The key to what makes Terminator: Dark Fate work (when it works, which isn’t all the time) is Linda Hamilton. The saga of Sarah Connor and her son John has been depicted in some form or another for just over 35 years, but with the unavoidable truth that the people who occupy those roles aren’t always the same. Hamilton hasn’t been in a Terminator film properly since the pre-apocalyptic spectacular T2: Judgment Day, and her return as Sarah in Dark Fate is where the film is at its strongest. For a film that is dead-set on talking about the future, its best elements live in the past.

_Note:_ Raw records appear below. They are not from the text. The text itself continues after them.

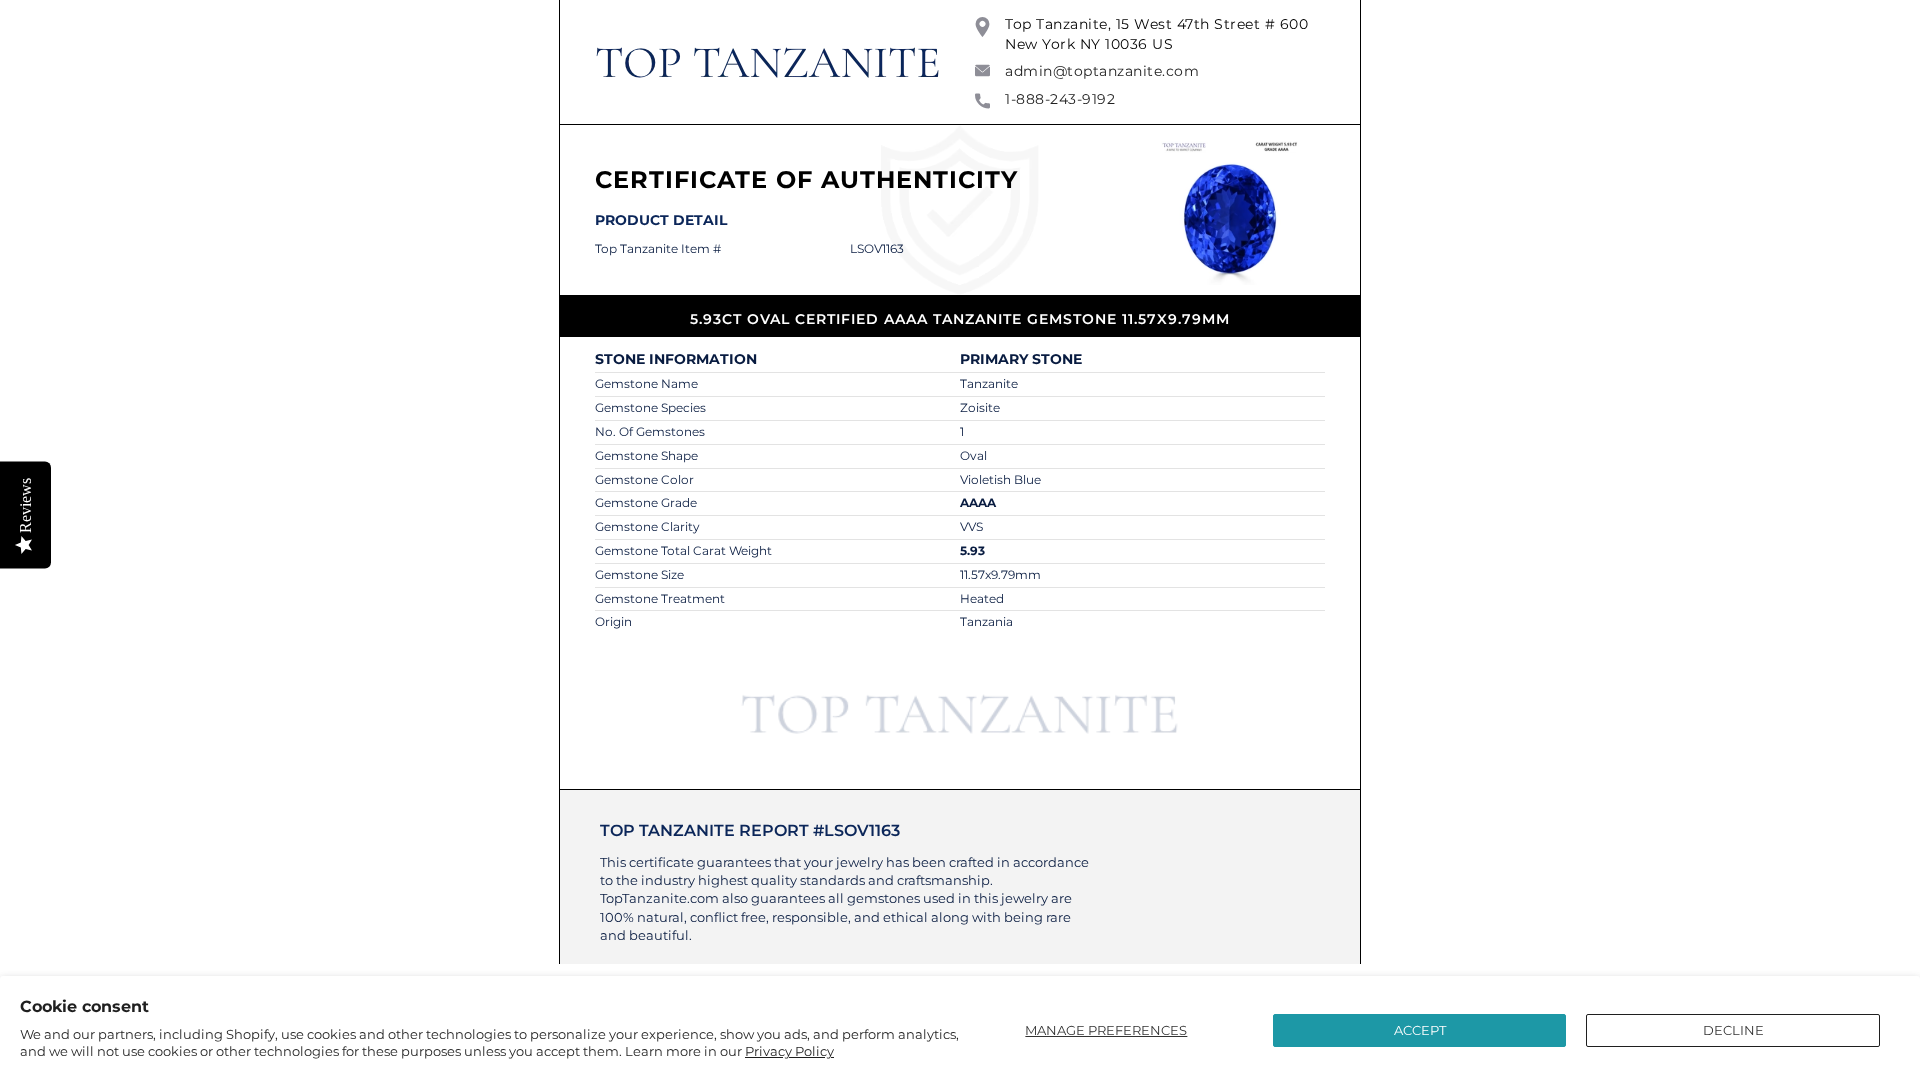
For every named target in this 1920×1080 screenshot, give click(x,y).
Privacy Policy (789, 1051)
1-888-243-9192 (1060, 99)
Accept (1420, 1030)
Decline (1733, 1030)
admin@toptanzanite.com (1102, 71)
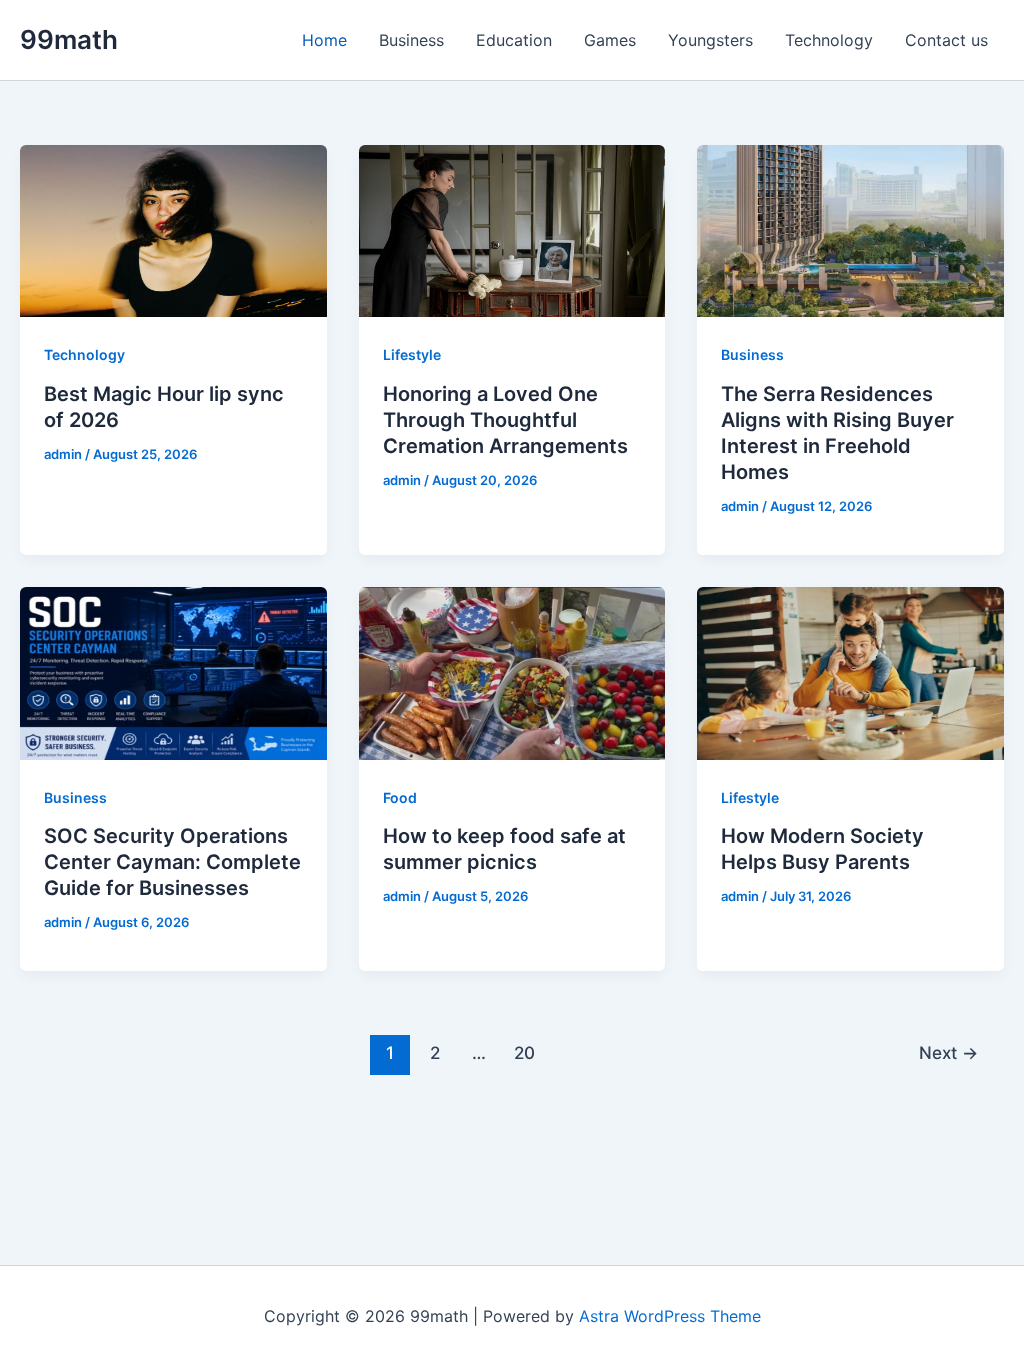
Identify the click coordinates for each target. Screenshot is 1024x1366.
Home (324, 40)
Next (948, 1052)
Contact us (946, 40)
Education (514, 40)
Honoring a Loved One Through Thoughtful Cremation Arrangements (505, 420)
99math (69, 39)
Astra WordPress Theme (670, 1316)
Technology (829, 40)
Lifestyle (412, 354)
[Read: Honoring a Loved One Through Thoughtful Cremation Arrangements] (512, 230)
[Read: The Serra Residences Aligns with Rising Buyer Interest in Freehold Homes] (850, 230)
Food (400, 797)
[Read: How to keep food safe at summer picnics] (512, 672)
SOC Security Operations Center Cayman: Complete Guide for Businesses (172, 862)
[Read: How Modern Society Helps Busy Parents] (850, 672)
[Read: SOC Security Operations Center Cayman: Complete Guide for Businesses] (173, 672)
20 (524, 1052)
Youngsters (710, 40)
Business (411, 40)
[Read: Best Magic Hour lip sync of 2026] (173, 230)
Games (610, 40)
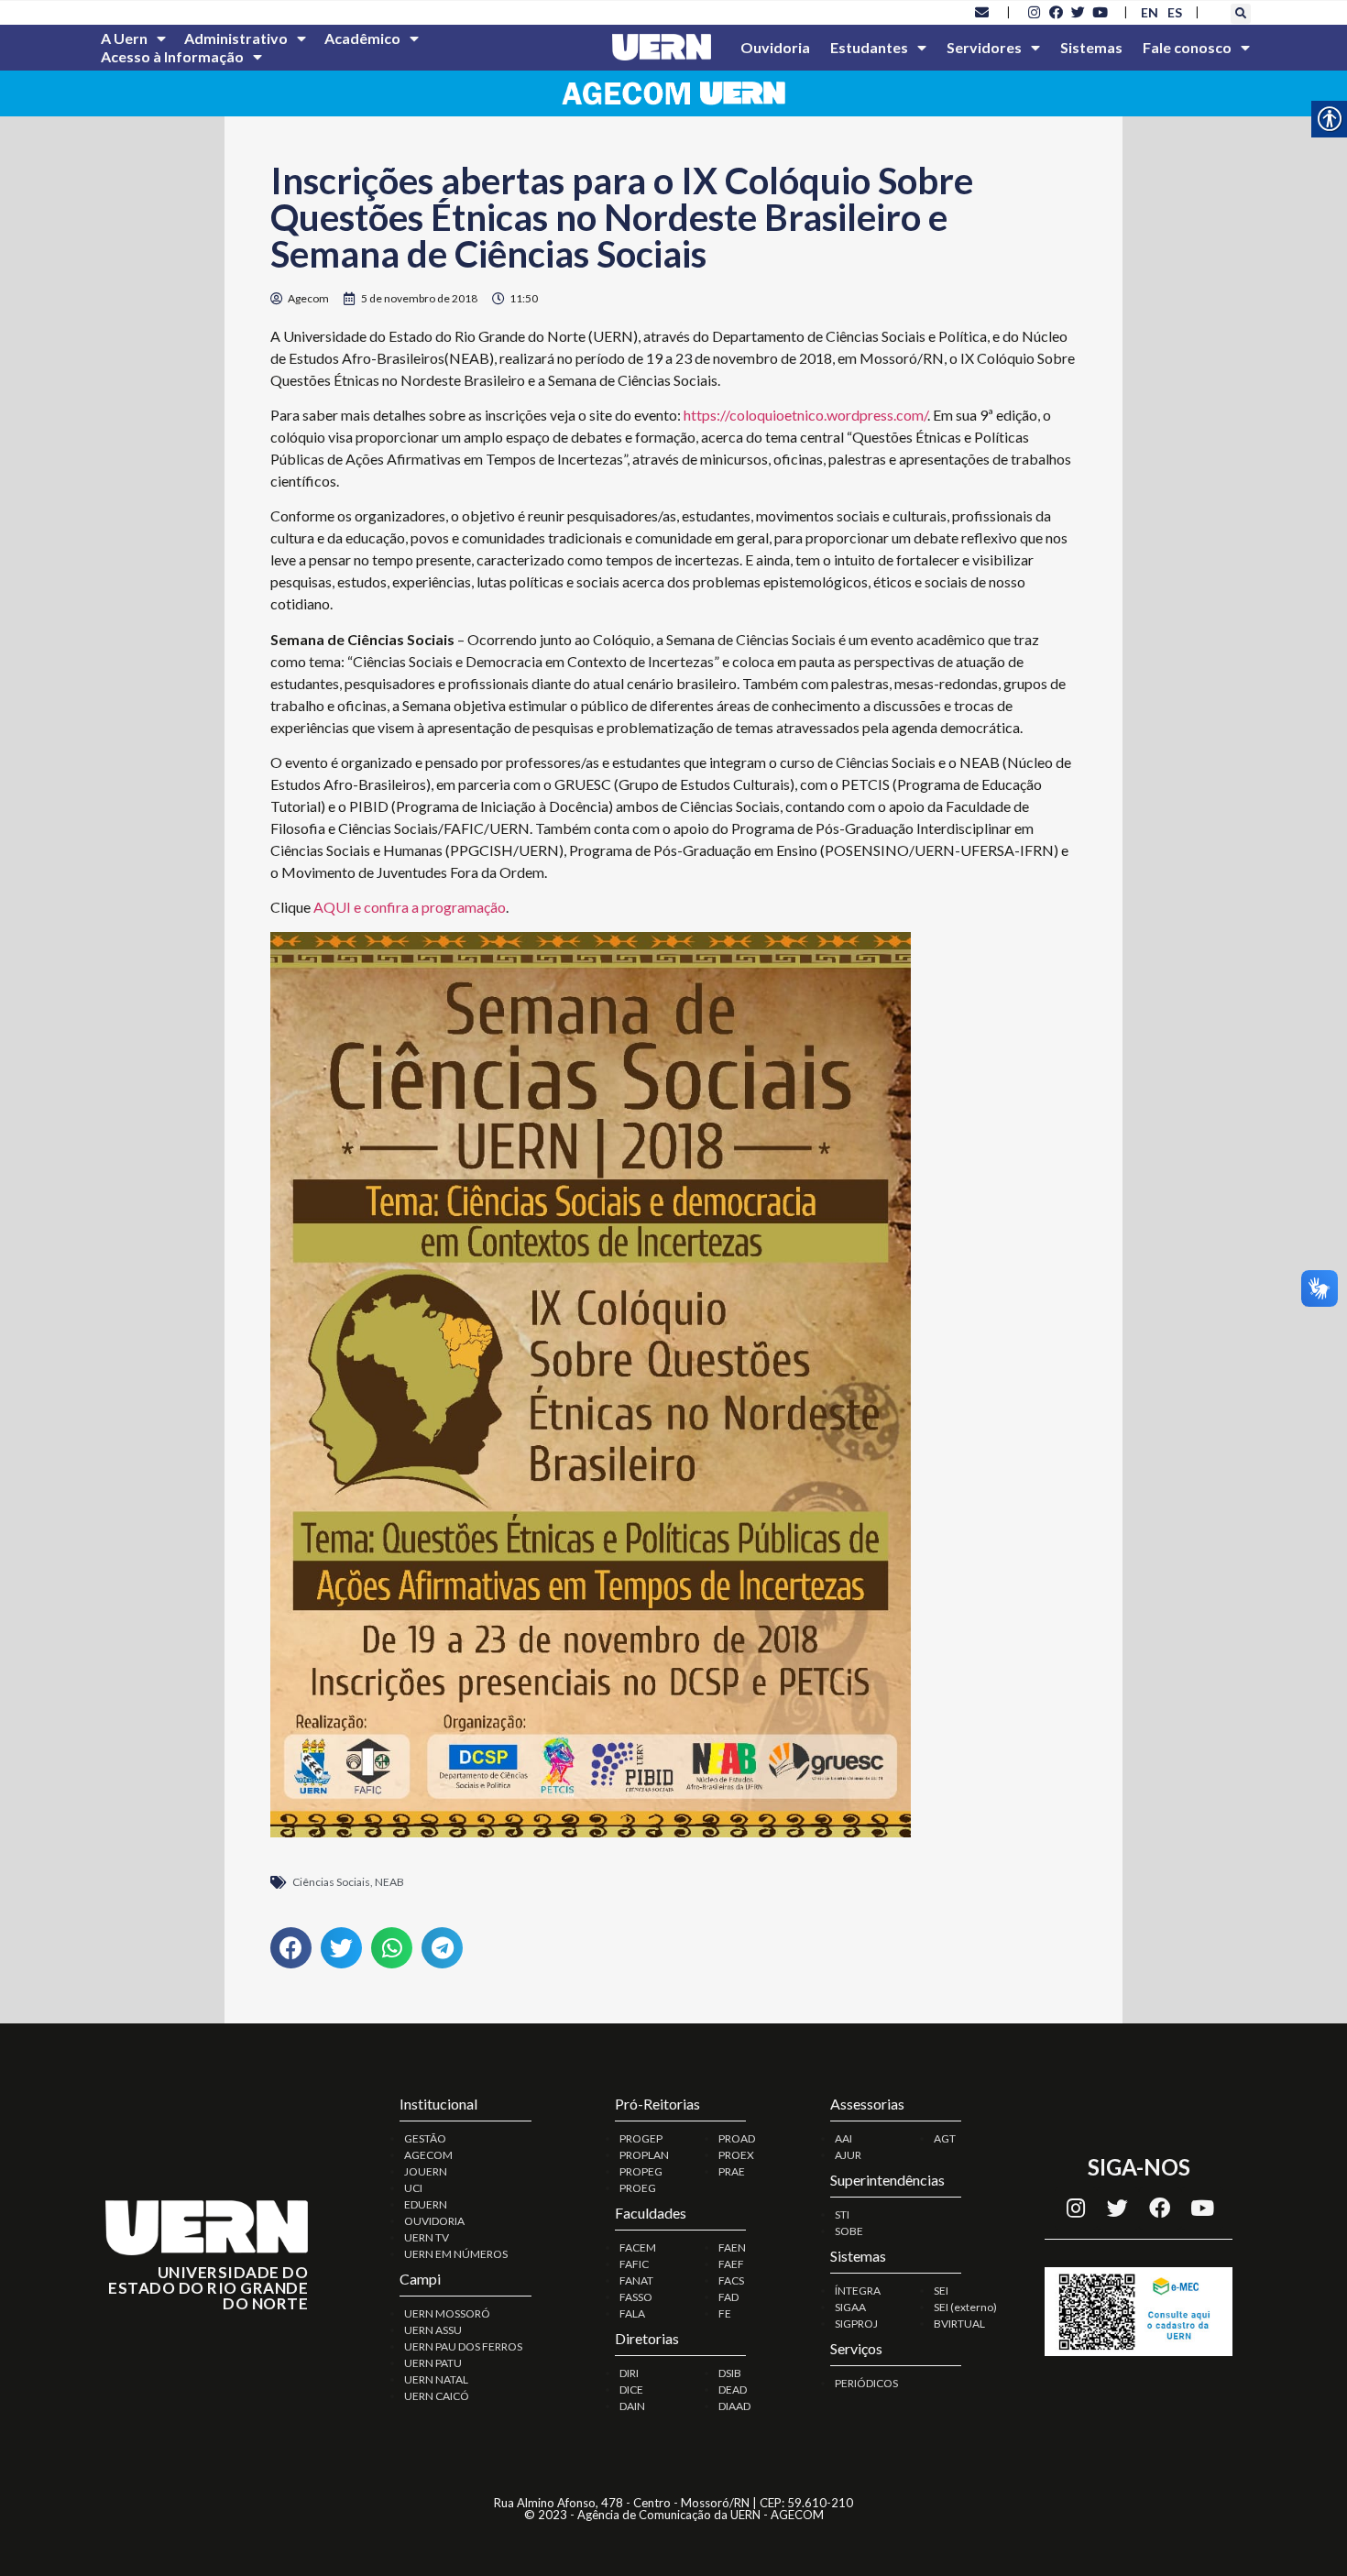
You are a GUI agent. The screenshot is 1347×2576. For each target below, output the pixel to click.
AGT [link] (945, 2138)
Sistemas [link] (1091, 47)
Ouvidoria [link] (775, 47)
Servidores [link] (984, 47)
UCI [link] (413, 2188)
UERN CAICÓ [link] (436, 2396)
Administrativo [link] (236, 38)
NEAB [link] (389, 1882)
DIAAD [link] (734, 2406)
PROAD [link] (736, 2138)
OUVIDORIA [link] (434, 2221)
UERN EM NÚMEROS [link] (456, 2254)
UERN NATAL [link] (436, 2379)
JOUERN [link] (425, 2171)
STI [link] (842, 2214)
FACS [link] (731, 2280)
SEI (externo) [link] (965, 2307)
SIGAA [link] (850, 2307)
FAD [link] (728, 2297)
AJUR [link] (848, 2155)
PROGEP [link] (641, 2138)
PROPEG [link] (641, 2171)
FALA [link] (632, 2313)
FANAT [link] (636, 2280)
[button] (1241, 14)
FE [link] (724, 2313)
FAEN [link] (732, 2247)
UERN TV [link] (426, 2237)
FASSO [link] (635, 2297)
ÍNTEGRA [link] (858, 2290)
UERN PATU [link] (433, 2363)
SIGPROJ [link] (856, 2323)
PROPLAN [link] (644, 2155)
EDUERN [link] (425, 2204)
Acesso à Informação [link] (172, 56)
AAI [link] (843, 2138)
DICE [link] (631, 2389)
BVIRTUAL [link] (959, 2323)
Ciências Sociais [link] (331, 1882)
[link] (982, 12)
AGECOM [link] (428, 2155)
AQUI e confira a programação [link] (409, 906)
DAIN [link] (632, 2406)
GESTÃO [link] (425, 2138)
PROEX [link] (736, 2155)
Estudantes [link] (869, 47)
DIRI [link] (629, 2373)
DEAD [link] (732, 2389)
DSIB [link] (729, 2373)
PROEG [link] (637, 2188)
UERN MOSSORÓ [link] (447, 2313)
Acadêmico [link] (362, 38)
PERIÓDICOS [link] (866, 2383)
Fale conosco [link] (1187, 47)
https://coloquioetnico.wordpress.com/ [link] (805, 414)
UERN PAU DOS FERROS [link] (463, 2346)
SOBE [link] (849, 2231)
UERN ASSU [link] (433, 2330)
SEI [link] (941, 2290)
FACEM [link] (637, 2247)
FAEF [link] (731, 2264)
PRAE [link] (731, 2171)
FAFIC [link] (634, 2264)
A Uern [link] (124, 38)
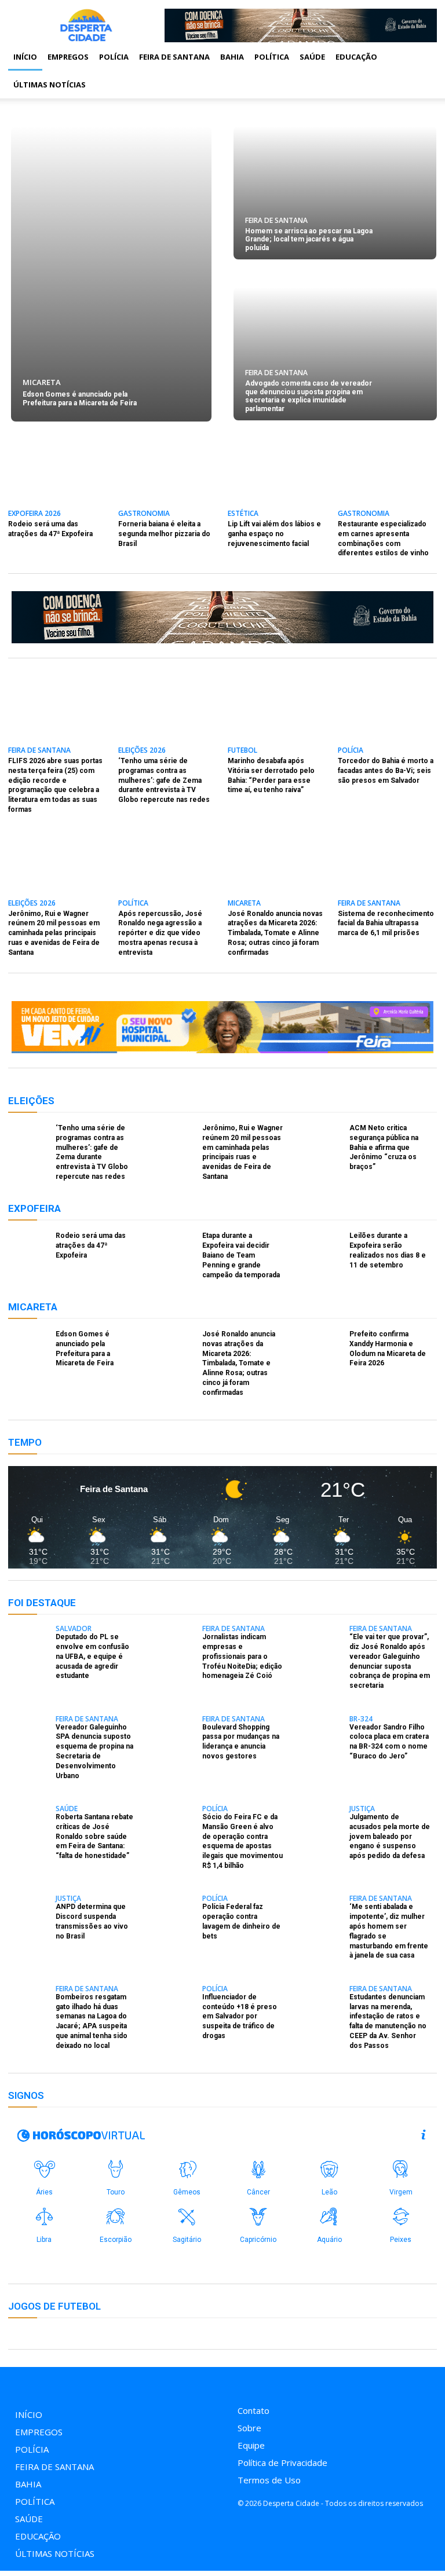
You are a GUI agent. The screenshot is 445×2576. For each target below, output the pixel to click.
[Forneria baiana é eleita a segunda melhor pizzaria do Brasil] (167, 477)
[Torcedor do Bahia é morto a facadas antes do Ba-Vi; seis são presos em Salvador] (387, 714)
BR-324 (361, 1719)
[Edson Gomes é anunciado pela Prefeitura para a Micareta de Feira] (111, 274)
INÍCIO (25, 57)
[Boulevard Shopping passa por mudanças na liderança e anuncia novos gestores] (175, 1731)
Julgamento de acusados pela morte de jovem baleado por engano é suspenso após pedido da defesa (389, 1836)
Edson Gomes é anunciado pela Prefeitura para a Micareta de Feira (80, 398)
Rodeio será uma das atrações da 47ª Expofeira (91, 1245)
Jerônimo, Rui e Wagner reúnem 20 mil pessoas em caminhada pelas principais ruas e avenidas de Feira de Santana (54, 933)
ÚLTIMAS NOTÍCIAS (49, 84)
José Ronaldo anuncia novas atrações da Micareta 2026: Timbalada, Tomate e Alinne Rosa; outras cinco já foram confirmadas (275, 933)
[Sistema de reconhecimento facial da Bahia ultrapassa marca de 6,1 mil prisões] (387, 867)
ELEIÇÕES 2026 (142, 751)
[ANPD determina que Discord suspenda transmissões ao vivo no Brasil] (28, 1911)
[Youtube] (293, 2383)
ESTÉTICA (243, 514)
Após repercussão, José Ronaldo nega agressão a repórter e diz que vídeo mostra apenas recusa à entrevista (160, 933)
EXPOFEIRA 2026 (34, 514)
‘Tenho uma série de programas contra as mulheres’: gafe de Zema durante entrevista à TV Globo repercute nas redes (164, 780)
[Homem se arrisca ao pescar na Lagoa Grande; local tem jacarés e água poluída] (335, 192)
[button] (423, 57)
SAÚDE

Forget all that you know about the Terminator films that were released between 1991’s Judgment Day and now. (Considering the quality of those films, I’m sure that was an easy task to undertake.) In Dark Fate, we quickly learn that Sarah and John did indeed prevent the apocalypse at the hands of the crafty AI known as Skynet. But that doesn’t mean the future isn’t screwed up, as we learn when the action shifts to Mexico City after a CG-heavy prologue full of…well, let’s say that there’s a lot of de-aging technology on display in the opening moments. The friendly and unassuming Dani Ramos (Natalia Reyes) is, one day at her job at an automotive plant, beset upon by two travelers from the future. One is Grace (Mackenzie Davis), an “augmented” human sent to protect her; the other is the Rev9 (Gabriel Luna), a new form of Terminator sent to destroy her. Soon enough, Dani and Grace cross paths with Sarah, and eventually, they face down a Terminator played by the inimitable Arnold Schwarzenegger.
The basic setup of Dark Fate — there are two visitors from the future, one here to help an innocent babe in the woods and the other here to destroy, with a tough-as-nails heroine helping along — is reminiscent enough of Judgment Day that it’s hard to think about anything else in some sequences. The first major action setpiece, in which Grace saves Dani and her brother, driving them through Mexico City as the Rev9 pursues them in a large construction vehicle, calls to mind the scene in T2 when Schwarzenegger’s Terminator saves a young John while the T-1000 chases them down through the freeways of Los Angeles.
Director Tim Miller, best known for his work on the subversive superhero movie Deadpool, brings a moderate amount of life and energy to this early sequence, even as it quails in the shadow of James Cameron’s excellent action choreography and staging. That, in essence, is as good as this movie gets: it’s decent enough in the moment, while never being remotely able to stand apart from what Cameron, who produced the new film and is one of five people credited with the story, brought to the original films.
Of the new cast, it’s Mackenzie Davis who stands out most of all as Grace, who’s not actually a Terminator but might as well be thanks to some kind of futuristic augmentation that makes her closer to a superhuman than an unstoppable robotic killing machine. Davis cuts a similarly tough figure to Hamilton, while also tossing off enough frustrated and sarcastic one-liners so as to make Grace something more than a humorless cipher. Reyes isn’t so lucky – though Dani is meant to be very important, for reasons that would constitute spoilers here, the character is largely uninspired.
Really, the whole show here belongs to Hamilton and Schwarzenegger. (In a perfect world, by the way, I wouldn’t be telling you about Arnold Schwarzenegger in this review, because his presence would be a surprise. But the ad campaign has gone out of its way to let you know he’s there, which is a baffling decision.) As the studio logos roll in Dark Fate, we see clips of the video of Sarah in the mental institution, describing how “your world’s gonna end!”, and once we see the older Sarah, she’s just as intense and visceral. Hamilton’s return is a welcome boost to a franchise that’s been repeating the same themes for a while. And Schwarzenegger is once again a thrilling blend of taciturn and dryly comic (or, as his Terminator describes himself with not an ounce of irony, “extremely funny”).
Terminator: Dark Fate is technically, as a few other critics have stated, the best film of the franchise since T2: Judgment Day. But it’s worth thinking about how that comment is both true and a potential way to damn with faint praise. Yes, Dark Fate is indeed better…than Rise of the Machines or Salvation or Genisys. It’s a low bar to clear, but this film does clear it. The problem is that this movie only clears that bar while retooling and remixing the themes of Judgment Day, with its hyper-updated bad guy, its blend of live-action and CG effects in action sequences (though here, honestly, a good deal of the CG is very cartoony and elastic). The best parts of this movie are its older stars, which is all well and good but implies that the true Dark Fate is that any sequel can’t hope to live up to what came before.